Given their robust performance, demonstrated ability to mimic synoptic-scale kinematic and thermodynamic properties, and ongoing rapid development, data-driven models will play an integral role in the present and future of numerical weather prediction. Given that, it is fair to ask: how will and how should data-driven models be tested and evaluated? The DTC’s Science Advisory Board began to broach these questions at its Fall 2023 meeting, and given continued advances in data-driven modeling since then, these questions are even more timely now. While I don’t claim to have the answers to these important questions, I would like to share a little about what I see are the current similarities and differences in testing and evaluating these models.
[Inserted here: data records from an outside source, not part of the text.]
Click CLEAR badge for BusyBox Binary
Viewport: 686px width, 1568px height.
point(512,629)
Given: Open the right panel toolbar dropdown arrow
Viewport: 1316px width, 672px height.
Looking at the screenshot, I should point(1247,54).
Testing innovations for traditional numerical weather prediction models typically involves making one or more code changes to attempt to address a known deficiency, then running a series of increasingly complex tests (e.g., physics simulator to single-column model to two- and then fully three-dimensional models) to assess whether the changes are having the desired effect. Doing so requires a modest computational expense that is tractable for many individual researchers and research groups. This process also holds for hybrid dynamical/data-driven models, in which the specific artificial-intelligence emulators are trained separately from the rest of the model, and represents a potential new capacity for the DTC’s Common Community Physics Package.
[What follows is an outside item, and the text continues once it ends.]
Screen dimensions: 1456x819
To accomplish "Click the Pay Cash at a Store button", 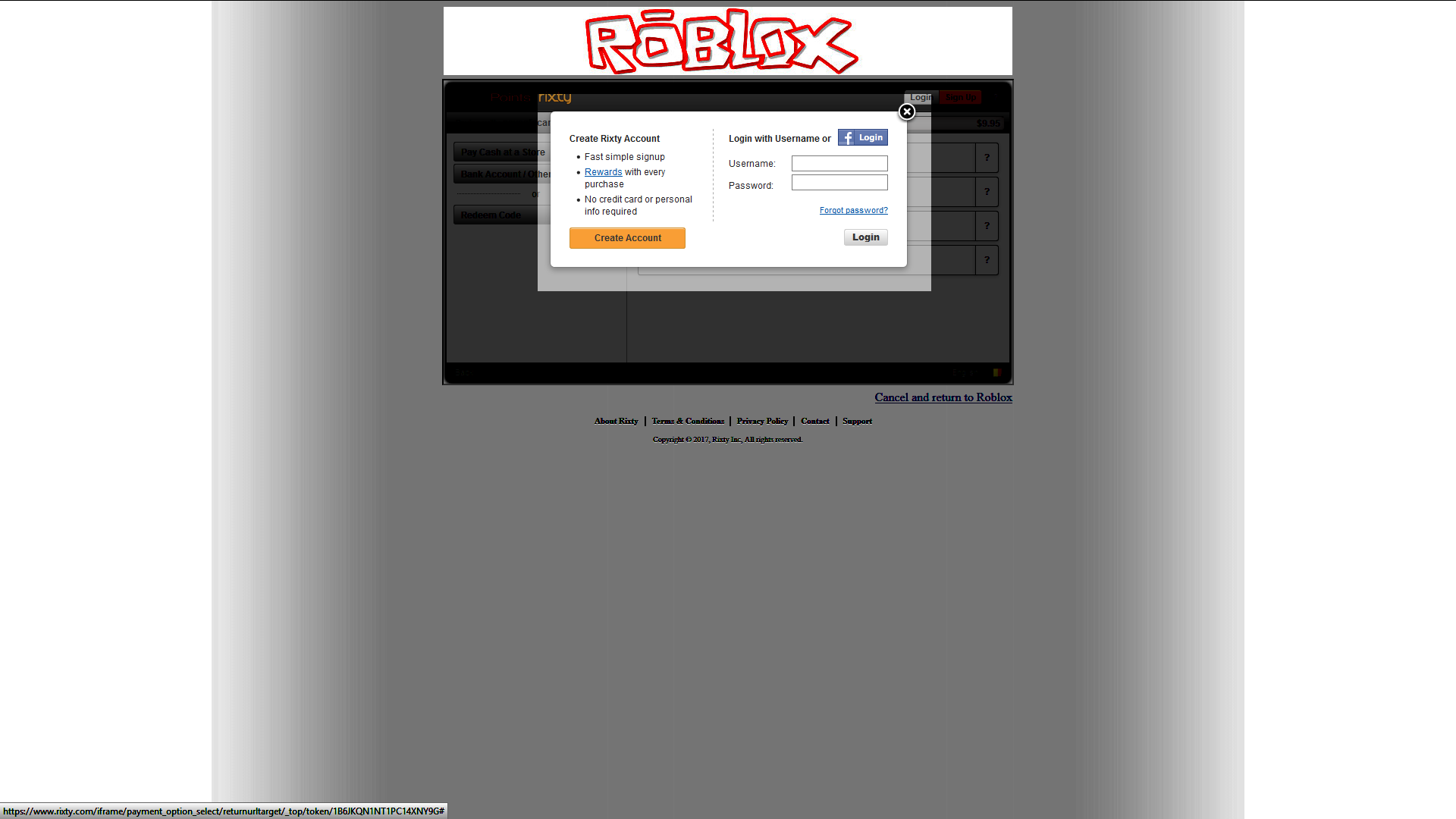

Testing fully data-driven models is quite different. Even as these models are informed by many architectural and hyperparameter choices, testing changes to these attributes currently requires retraining the entire model, which carries a significant computational expense (many dedicated graphics and/or tensor processing units for several days or weeks) that is not presently tractable for most researchers. Thus, until these computational resources – ideally complemented by community frameworks for developing, testing, and evaluating data-driven models at scale – become more widely available, testing innovations to data-driven models may primarily be the domain of well-resourced teams. In the interim, testing efforts may emphasize tuning pretrained models for specific prediction tasks, which typically carries less computational expense.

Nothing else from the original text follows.